Member-only story

Neuromancer today

Eileen Gunn on the enduring significance and wonder of William Gibson.

Cory Doctorow
3 min readFeb 10, 2022
William Gibson and Eileen Gunn in conversation, Nebula Awards weekend, Marriott Woodland Hills, Los Angeles, 2019.

William Gibson and Eileen Gunn have been pals since the early days; it was Gunn — then a Microsoft exec — who hosted Gisbon — then a penniless writer — in Seattle and brought him to the hacker bars where he eavesdropped on what he calls “the poetics of the technological subculture.”

It’s been nearly 40 years since Gibson’s seminal *Neuromancer* was published, and today on Tor.com, Gunn writes at length about the meaning of that earthshaking book then and now, and what it says about Gibson as a writer and thinker.

https://www.tor.com/2022/02/10/the-peculiar-dystopian-optimism-of-william-gibsons-neuromancer/

She reminds us that reading *Neuromancer* today is a very different experience than it was when she read the manuscript prior to publication. Gibson’s coinages — notably “cyberspace” — are now all around us, so they disappear rather than leaping off the page. What’s more, the world he depicts — America in decline, China and Japan ascendant, corporate power eclipsing democratically accountable states, inequality stretched to the breaking point — is no longer a speculative shock.
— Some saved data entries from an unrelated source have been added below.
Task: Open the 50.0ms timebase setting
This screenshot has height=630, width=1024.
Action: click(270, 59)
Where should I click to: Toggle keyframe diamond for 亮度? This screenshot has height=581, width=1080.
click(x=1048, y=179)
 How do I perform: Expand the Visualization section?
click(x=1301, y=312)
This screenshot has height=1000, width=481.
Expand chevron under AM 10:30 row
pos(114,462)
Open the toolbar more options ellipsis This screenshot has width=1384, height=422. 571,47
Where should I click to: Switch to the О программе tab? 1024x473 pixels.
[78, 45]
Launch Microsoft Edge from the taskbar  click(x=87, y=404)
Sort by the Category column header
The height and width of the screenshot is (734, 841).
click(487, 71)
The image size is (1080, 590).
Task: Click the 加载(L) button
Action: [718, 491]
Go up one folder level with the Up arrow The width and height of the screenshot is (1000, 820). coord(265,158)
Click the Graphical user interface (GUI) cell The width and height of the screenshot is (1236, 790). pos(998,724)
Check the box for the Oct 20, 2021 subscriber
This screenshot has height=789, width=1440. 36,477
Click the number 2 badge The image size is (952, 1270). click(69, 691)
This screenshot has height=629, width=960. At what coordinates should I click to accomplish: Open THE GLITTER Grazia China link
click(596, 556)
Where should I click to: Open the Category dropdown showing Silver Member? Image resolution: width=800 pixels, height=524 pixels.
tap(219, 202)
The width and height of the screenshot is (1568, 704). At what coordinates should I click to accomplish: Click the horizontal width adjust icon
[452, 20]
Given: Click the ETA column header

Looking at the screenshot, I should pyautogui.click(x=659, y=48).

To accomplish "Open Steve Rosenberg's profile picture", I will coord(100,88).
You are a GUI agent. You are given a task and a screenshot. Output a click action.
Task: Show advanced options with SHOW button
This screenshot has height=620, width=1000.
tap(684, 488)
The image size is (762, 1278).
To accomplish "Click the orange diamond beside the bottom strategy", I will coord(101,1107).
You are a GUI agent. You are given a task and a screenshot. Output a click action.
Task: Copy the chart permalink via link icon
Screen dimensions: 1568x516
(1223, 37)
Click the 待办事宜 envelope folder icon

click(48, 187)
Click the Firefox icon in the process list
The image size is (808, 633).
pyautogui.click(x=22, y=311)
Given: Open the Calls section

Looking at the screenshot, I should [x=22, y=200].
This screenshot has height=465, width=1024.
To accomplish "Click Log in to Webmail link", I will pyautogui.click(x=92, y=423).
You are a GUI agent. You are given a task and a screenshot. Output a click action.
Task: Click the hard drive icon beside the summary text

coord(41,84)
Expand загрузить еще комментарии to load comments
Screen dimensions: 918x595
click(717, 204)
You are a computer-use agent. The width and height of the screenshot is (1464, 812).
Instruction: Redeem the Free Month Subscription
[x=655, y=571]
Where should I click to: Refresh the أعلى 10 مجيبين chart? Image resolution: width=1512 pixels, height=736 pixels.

Gunn tunes into Gibson’s prose, where “there’s not a word wasted,” as Gibson’s “cool, collected language doesn’t make…

--

--

Cory Doctorow
Cory Doctorow

Written by Cory Doctorow

Writer, blogger, activist. Blog: https://pluralistic.net; Mailing list: https://pluralistic.net/plura-list; Mastodon: @pluralistic@mamot.fr

Responses (3)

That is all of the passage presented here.